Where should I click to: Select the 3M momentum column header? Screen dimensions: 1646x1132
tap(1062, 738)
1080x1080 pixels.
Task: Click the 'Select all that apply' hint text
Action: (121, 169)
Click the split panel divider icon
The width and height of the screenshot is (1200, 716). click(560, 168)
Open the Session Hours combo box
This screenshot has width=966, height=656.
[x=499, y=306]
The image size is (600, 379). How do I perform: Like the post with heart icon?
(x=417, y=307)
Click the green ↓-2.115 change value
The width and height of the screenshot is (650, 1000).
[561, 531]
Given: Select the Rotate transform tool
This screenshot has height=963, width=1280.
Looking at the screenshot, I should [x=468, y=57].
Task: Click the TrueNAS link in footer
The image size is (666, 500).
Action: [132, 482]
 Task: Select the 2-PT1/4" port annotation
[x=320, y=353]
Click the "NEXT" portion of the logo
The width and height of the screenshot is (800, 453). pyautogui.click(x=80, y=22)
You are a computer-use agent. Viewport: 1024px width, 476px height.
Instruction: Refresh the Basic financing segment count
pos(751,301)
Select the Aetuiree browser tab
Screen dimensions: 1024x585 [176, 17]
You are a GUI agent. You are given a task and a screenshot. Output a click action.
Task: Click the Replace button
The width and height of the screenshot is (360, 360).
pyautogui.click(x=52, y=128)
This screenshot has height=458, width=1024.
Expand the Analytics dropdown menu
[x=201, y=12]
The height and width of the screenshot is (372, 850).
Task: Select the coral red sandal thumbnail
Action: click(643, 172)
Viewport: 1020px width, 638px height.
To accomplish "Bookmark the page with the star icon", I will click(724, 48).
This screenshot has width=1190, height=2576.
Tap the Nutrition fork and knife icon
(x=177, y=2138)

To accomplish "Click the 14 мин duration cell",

===

Work instructions: Look back over the material above and state how many lines hold the word "accomplish". Write the number and nothing else.

Exercise result: 2